*Text*:
[start]

Get pg_utf_mblen(), pg_utf2wchar_with_len(), and utf2ucs() all on the same

page about the maximum UTF8 sequence length we support (4 bytes since 8.1, 3 before that). pg_utf2wchar_with_len never got updated to support 4-byte characters at all, and in any case had a buffer-overrun risk in that it could produce multiple pg_wchars from what mblen claims to be just one UTF8 character. The only reason we don't have a major security hole is that most callers allocate worst-case output buffers; the sole exception in released versions appears to be pre-8.2 iwchareq() (ie, ILIKE), which can be crashed due to zeroing out its return address --- but AFAICS that can't be exploited for anything more than a crash, due to inability to control what gets written there. Per report from James Russell and Michael Fuhr. Pre-8.1 the risk is much less, but I still think pg_utf2wchar_with_len's behavior given an incomplete final character risks buffer overrun, so back-patch that logic change anyway. This patch also makes sure that UTF8 sequences exceeding the supported length (whichever it is) are consistently treated as error cases, rather than being treated like a valid shorter sequence in some places.
2007-01-24 17:12:17 +00:00 · 2007-01-24 17:12:17 +00:00 · 0887fa1117
parent 07cf99ac6f
commit 0887fa1117
1 changed files with 43 additions and 17 deletions
--- a/src/backend/utils/mb/wchar.c
+++ b/src/backend/utils/mb/wchar.c
@ -1,7 +1,7 @@
 /*
 * conversion functions between pg_wchar and multibyte streams.
 * Tatsuo Ishii
- * $PostgreSQL: pgsql/src/backend/utils/mb/wchar.c,v 1.58 2006/10/04 00:30:02 momjian Exp $
+ * $PostgreSQL: pgsql/src/backend/utils/mb/wchar.c,v 1.59 2007/01/24 17:12:17 tgl Exp $
 *
 * WIN1250 client encoding updated by Pavel Behal
 *
@ -364,46 +364,60 @@ pg_johab_dsplen(const unsigned char *s)
 }

 /*
- * convert UTF8 string to pg_wchar (UCS-2)
- * caller should allocate enough space for "to"
+ * convert UTF8 string to pg_wchar (UCS-4)
+ * caller must allocate enough space for "to", including a trailing zero!
 * len: length of from.
 * "from" not necessarily null terminated.

[end]

*Actions to take*:
a - According to the commit, what maximum UTF8 sequence length has been supported since version 8.1?
b - Reproduce verbatim the part of the commit starting with "- * caller should" and going on through "a trailing zero!".

*Record excerpts*:
[start]

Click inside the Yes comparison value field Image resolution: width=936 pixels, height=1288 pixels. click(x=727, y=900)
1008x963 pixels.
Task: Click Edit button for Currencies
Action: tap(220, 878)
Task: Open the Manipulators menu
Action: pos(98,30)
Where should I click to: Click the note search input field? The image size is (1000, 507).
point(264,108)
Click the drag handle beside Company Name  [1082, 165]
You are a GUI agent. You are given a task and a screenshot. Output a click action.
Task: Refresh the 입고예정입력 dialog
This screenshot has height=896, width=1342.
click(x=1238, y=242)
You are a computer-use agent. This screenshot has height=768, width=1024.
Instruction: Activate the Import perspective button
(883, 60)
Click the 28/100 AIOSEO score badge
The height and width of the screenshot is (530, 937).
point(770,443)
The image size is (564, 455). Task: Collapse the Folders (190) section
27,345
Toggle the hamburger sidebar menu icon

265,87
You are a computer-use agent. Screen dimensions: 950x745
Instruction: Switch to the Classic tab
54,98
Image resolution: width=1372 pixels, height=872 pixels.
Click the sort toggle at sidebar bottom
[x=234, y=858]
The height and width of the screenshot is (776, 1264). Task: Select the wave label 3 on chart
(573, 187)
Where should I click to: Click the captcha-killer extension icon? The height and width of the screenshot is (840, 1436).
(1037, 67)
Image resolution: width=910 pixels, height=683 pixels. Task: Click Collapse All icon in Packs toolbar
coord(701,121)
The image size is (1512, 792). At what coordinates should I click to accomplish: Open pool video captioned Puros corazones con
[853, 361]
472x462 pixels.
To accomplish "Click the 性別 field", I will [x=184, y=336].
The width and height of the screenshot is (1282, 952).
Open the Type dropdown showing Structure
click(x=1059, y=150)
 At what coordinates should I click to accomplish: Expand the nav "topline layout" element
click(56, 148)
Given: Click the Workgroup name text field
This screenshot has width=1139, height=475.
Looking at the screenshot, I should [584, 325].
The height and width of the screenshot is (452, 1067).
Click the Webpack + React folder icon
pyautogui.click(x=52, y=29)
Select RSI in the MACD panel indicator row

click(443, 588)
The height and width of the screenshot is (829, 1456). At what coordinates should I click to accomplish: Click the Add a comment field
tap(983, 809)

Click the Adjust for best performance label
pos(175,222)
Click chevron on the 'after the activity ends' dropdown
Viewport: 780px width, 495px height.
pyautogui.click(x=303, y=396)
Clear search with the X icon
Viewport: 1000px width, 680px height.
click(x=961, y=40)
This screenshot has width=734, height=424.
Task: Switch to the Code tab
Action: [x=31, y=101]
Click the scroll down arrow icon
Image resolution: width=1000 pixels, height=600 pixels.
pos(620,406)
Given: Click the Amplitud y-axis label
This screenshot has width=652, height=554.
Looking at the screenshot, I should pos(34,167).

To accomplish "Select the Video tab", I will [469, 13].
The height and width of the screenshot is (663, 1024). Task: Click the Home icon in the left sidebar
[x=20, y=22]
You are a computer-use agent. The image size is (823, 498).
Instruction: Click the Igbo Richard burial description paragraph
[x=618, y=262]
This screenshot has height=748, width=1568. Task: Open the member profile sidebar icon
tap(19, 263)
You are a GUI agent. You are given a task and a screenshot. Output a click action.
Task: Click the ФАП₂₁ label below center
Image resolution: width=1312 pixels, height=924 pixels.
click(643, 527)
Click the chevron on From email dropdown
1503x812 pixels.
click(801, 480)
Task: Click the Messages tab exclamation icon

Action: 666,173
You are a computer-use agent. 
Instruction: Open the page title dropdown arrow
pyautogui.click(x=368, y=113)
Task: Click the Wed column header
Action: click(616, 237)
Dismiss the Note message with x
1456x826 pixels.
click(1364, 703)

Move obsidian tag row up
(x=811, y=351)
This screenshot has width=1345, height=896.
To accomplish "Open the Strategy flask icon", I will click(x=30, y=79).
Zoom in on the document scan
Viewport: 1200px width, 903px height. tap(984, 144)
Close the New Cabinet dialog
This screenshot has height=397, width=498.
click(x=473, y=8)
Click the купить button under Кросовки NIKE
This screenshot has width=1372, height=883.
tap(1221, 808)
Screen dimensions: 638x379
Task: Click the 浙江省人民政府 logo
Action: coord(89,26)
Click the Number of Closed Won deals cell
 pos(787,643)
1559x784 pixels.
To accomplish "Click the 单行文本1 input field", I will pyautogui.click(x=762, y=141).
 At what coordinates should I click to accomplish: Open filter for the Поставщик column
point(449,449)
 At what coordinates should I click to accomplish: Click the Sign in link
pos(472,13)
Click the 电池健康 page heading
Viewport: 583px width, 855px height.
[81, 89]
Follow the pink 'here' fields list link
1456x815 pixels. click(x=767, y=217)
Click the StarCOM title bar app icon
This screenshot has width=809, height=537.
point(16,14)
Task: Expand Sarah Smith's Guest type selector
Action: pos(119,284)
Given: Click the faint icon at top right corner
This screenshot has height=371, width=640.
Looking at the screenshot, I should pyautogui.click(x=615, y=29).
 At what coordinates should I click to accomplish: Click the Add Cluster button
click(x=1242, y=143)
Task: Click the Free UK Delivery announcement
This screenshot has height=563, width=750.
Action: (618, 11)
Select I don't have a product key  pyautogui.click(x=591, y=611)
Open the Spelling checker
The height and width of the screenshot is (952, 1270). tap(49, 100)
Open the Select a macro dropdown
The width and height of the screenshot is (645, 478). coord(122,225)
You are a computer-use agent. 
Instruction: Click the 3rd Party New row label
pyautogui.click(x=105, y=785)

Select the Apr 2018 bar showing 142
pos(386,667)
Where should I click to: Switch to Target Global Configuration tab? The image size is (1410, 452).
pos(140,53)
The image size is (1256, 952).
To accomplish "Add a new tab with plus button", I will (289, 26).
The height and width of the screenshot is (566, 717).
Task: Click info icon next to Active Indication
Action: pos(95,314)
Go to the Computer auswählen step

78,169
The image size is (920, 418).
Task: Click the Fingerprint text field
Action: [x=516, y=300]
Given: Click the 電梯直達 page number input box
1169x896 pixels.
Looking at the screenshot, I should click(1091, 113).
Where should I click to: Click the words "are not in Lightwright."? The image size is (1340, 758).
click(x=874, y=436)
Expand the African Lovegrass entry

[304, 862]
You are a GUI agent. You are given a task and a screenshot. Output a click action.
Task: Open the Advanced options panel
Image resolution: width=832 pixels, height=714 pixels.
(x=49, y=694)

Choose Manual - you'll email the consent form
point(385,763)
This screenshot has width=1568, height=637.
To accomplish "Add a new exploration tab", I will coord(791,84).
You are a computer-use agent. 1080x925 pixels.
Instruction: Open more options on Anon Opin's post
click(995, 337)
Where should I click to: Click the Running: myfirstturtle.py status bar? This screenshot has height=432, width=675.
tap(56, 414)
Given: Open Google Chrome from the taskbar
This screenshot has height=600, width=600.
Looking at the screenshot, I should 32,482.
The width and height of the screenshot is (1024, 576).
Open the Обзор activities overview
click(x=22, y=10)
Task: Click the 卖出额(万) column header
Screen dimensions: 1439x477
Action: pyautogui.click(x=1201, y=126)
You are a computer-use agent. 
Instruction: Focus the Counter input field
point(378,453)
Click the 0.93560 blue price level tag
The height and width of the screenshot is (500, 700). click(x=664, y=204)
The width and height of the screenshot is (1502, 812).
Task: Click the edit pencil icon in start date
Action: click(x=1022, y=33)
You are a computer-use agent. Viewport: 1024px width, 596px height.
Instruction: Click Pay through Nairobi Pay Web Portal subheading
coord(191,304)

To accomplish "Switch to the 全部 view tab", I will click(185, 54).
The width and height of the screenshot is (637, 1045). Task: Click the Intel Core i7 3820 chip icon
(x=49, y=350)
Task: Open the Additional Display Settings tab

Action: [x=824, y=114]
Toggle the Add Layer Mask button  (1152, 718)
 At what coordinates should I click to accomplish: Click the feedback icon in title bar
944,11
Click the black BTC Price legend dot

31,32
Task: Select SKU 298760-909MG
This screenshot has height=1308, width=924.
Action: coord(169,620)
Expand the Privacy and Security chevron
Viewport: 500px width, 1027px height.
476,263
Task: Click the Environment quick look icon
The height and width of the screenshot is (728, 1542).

[end]

*Final answers*:
a - 4 bytes.

b -
- * caller should allocate enough space for "to"
+ * convert UTF8 string to pg_wchar (UCS-4)
+ * caller must allocate enough space for "to", including a trailing zero!